Fantasia 2018 – I

14 juillet 2018

Voici venu le temps de l’année où les cinéphiles n’ont d’yeux que pour l’incontournable Fantasia, le festival de films de genre le plus prisé, non pas uniquement pour la sélection des films, mais aussi pour l’ardeur, l’enthousiasme et la convivialité des organisateurs. Avec le temps, la programmation s’enrichit d’œuvres auxquelles on n’aurait pas pu s’attendre il y a une ou deux décennies. Nous vous laissons le soin de les découvrir, vous, les inconditionnels de l’évènement. En attendant, nous avons demandé à Yves Gendron, fantasieux de la première heure, de couvrir l’évènement. Ses propos suivront une simple règle : ils seront rédigés avec ce qui sort des tripes, instinctivement, loin des propositions parfois philosophiques et analytiques dont nous sommes fièrement habitués. Question de rafraîchir le site en cette période estivale.

 

Élie Castiel
Rédacteur en chef

 

DANS LA BRUME

★★

Paris, No Man’s Land

Des vapeurs souterraines toxiques envahissent Paris, un couple de survivants cherchent à secourir leur fille retenue prisonnière dans leur appartement et vivant dans une bulle (on ne vous dira pas plus).

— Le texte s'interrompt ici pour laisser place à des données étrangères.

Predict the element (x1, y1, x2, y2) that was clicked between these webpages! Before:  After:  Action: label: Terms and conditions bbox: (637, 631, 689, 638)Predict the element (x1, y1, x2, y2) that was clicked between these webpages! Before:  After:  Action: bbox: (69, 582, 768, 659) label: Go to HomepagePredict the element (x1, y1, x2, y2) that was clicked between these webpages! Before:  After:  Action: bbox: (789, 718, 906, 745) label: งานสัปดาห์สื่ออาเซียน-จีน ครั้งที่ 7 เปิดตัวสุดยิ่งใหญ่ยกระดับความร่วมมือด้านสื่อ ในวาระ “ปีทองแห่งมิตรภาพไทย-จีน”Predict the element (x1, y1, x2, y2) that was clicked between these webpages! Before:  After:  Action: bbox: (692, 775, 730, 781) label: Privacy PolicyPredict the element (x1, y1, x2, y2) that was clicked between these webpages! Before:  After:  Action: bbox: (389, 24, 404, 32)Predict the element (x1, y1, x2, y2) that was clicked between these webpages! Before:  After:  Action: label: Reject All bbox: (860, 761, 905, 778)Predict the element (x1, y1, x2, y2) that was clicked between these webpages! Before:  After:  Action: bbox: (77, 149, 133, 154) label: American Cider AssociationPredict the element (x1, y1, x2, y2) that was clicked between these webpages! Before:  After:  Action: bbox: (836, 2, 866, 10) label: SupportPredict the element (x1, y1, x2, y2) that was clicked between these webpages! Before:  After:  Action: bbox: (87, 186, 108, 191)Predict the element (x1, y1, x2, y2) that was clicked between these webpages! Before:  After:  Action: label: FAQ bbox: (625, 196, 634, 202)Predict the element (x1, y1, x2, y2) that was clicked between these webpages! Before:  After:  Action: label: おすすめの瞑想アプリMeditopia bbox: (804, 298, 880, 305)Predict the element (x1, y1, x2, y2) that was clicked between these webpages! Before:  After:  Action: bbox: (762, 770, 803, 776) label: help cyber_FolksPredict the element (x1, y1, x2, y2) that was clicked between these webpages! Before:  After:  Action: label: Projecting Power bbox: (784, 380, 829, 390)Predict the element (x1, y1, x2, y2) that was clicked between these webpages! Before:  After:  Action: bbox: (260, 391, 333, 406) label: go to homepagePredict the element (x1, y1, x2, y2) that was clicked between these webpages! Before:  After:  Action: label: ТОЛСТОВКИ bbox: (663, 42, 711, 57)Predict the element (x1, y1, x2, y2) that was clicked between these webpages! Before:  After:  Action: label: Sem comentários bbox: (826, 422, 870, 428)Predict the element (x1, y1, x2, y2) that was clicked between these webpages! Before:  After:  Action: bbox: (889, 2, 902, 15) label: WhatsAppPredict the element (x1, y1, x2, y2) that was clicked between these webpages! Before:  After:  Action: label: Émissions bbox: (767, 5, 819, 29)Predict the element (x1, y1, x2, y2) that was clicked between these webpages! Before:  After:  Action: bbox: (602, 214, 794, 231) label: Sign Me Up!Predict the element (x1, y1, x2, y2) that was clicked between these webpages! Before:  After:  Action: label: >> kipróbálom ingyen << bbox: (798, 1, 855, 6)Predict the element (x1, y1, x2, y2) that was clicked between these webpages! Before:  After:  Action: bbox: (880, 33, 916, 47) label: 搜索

Production en grande partie française, mais réalisée par le Québécois Daniel Roby (Funkytown / 2011), les effets spéciaux ont été réalisés dans la Belle Province et le choix de lancer Fantasia avec ce film se comprend. Toutefois, il n’est pas certain que les amateurs du festival y trouvent leur compte.

Certes, c’est un film léché et efficace tant dramatiquement que visuellement. L’image d’un Paris envahie par les brumes est adéquatement saisissante et on suit les péripéties crédibles et tendues (bien que répétitives) des personnages réduits sagement à une petite unité familiale.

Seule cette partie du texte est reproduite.